Eighteen sectors have been identified for possible privatization. In many cases that is likely to mean sales of minority rather than controlling stakes in companies. Up to 5 percent of national oil giant Saudi Aramco is to be offered, and possibly stakes in downstream subsidiaries of the company. Other candidates include the postal system, the ports authority, Saudi Arabian Airlines, state hospitals and even soccer teams.

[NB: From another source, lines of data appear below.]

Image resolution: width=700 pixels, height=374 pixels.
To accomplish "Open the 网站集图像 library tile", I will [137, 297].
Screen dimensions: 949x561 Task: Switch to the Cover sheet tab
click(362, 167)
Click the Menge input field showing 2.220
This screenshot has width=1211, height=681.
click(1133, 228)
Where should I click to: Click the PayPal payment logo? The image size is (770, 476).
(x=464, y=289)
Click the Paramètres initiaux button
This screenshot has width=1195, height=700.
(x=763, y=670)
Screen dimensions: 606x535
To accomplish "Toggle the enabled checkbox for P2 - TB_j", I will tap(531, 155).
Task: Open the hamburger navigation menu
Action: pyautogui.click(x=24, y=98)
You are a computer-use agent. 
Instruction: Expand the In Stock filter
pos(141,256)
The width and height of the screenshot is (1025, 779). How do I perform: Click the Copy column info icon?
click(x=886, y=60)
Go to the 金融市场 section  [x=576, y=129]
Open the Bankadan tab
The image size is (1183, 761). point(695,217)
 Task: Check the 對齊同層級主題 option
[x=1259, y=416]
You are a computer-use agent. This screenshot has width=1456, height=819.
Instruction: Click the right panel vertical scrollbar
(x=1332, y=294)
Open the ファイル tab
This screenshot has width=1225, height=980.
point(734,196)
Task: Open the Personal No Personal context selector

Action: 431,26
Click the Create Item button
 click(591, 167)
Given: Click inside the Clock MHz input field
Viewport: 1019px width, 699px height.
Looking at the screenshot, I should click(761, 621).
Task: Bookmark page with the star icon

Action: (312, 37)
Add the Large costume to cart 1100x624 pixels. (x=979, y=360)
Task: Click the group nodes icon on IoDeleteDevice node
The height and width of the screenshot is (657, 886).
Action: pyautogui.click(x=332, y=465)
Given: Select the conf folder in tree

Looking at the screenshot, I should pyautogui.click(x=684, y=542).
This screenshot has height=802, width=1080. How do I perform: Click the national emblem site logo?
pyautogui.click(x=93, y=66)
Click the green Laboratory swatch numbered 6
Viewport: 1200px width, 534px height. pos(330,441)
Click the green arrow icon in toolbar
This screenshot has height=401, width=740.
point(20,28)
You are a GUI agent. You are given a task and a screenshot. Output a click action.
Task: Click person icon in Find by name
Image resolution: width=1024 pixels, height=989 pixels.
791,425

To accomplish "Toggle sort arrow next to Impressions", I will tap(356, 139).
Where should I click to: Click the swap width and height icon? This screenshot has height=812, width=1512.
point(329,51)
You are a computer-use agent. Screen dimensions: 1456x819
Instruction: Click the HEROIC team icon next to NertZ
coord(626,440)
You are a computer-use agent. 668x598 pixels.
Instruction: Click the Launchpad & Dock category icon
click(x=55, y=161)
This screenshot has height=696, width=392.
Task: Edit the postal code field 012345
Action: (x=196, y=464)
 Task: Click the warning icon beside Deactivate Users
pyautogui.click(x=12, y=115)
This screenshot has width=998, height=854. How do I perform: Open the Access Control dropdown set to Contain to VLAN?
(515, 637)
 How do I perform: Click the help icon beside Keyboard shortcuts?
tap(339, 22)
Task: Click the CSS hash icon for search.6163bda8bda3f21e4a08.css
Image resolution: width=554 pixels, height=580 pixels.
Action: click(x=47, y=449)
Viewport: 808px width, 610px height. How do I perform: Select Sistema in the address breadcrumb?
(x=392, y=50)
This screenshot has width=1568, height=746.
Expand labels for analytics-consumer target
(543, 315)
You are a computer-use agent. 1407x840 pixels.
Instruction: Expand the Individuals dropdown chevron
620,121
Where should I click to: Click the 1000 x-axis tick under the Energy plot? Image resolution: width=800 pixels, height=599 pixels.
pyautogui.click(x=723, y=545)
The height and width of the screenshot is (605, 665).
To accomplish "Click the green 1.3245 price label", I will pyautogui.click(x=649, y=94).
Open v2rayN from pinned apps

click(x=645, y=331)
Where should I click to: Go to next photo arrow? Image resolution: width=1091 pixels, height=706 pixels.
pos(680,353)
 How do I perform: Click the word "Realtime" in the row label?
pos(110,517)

Officials plan to create “free zones” near airports to attract foreign businesses. The zones will offer attractive visa and tax rules and streamlined licensing procedures. Ministries, including education and health, will seek private investment in some of their operations. The government aims to attract private investors for tourism projects in undeveloped regions. Expect a heavy emphasis on contracts that require private firms to finance and operate infrastructure projects in exchange for revenues generated by the projects.
The Council of Economic and Development Affairs is to announce 133 measures to improve the transparency and consistency of laws that affect business. Saudi Arabia currently comes 82nd in the World Bank’s “ease of doing business” ranking, behind countries such as Russia and Tonga.
Ministries will be assigned rigorous numerical targets known as ‘key performance indicators’. They will be encouraged to convert some operations into independent commercial firms in the hope they can become more efficient even if they remain state-owned.
Expect the government to invest its petrodollars more aggressively in international markets and assets, seeking higher returns and stakes in companies that can help with NTP projects. The Public Investment Fund will play a much bigger role in managing national wealth, taking over assets such as Saudi Aramco, which would take the fund’s size above $2 trillion.
The government aims to balance its budget by 2020 through further cuts in energy subsidies, tax increases and higher fees. For example, a Gulf-wide value-added tax of up to 5 percent will be introduced in 2018; more money will be raised by charging companies to import foreign labor. The budget deficit was $98 billion in 2015.
The government aims to create an additional 1.3 million jobs for Saudi citizens over the next few years, partly by restricting or even prohibiting foreign nationals from working in sectors such as travel and tourism, real estate, jewelry and vegetable markets.